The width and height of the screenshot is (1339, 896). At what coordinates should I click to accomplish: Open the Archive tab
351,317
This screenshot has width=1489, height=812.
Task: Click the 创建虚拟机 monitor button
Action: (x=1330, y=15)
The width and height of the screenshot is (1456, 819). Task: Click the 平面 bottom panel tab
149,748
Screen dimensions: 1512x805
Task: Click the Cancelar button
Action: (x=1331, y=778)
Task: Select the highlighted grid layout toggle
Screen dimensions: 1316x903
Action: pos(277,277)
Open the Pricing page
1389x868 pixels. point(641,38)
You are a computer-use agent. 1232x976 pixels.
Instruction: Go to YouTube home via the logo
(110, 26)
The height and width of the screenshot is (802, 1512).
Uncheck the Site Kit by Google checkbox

◆ ◆ ◆ ◆

• [WHAT NEEDS TO BE DONE]:
Could you give again exactly the lines from the line containing "Open the Pricing page" through the final line of the data above, and no others?

• [YOUR RESPONSE]:
Open the Pricing page
1389x868 pixels. point(641,38)
You are a computer-use agent. 1232x976 pixels.
Instruction: Go to YouTube home via the logo
(110, 26)
The height and width of the screenshot is (802, 1512).
Uncheck the Site Kit by Google checkbox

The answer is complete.